EL LIBRERO DE AREVALO

 

El librero de Arévalo tenía madera de perdedor pero no habléis de esto a la Jesusa que consideraba a su vástago una eminencia siendo ella misma como su hijo juguete de sus pasiones e inclinaciones. Las cosas en el mundo se habían puesto del revés. El estafermo de las procesiones miraba con ojos fijos un poco como el padre Cucurcho el exorcista nacido en un pueblo levantino que se llamaba Lamprea y cuando se ponía pesado con esto de echar diablos del cuerpo de la gente los chicos del barrio organizaban dreas y resolvían sus diferencias con Satanás a cantazo limpio nada de hisopos ni de crucifijos sino a lo zamarro. Gritaban:

 —El cura de Lamprea con una mano bendice y con la otra se la menea.

Y otros aseguraban:

—Detrás de la cruz está el diablo.

Gumersindo al quedar cesante con motivo de que se murieron los suyos y entró otro gobierno pensó ganarse la vida en el menester que mejor conocía: la literatura; fundó una biblioteca virtual y quiso dedicarse a la venta ambulante de libros viejos que eran una de las riquezas de la Casa Común pero también su patria quedó cesante y, cada quisque excedente de cupo, arribaron los nuevos bárbaros del norte que creían que era sospechoso leer y un pecado la cultura. La  tan traída y tan llevada Hora Occidua, amen de hacer ricos a muchos, que ricos millonarios, clases privilegiadas de castas, repartiéndose el bacalao y los puestos oficiales, a la mayor parte dejó en cueros vivos.

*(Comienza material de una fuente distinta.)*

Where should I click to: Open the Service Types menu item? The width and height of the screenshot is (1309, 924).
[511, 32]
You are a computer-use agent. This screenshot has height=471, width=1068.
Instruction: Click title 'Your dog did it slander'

Éramos todos más pobres pese a la apariencia de ricos, dejamos los campos en barbecho, vendimos las vacas, todos querían vivir de algún momio, cierto enchufe, a costa del erario público, renunciamos a muestra cultura, los periódicos, las editoriales, pignoramos nuestras fábricas nuestros humildes negocios y se lo dimos todo a los marchantes ginoveses.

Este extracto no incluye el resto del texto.